Exercise
The records below must be transcribed precisely and in full.

Extracted material
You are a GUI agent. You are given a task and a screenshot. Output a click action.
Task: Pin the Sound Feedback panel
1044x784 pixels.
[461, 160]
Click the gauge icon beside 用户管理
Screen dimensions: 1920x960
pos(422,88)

Exercise result
You are a GUI agent. You are given a task and a screenshot. Output a click action.
Task: Pin the Sound Feedback panel
1044x784 pixels.
[461, 160]
Click the gauge icon beside 用户管理
Screen dimensions: 1920x960
pos(422,88)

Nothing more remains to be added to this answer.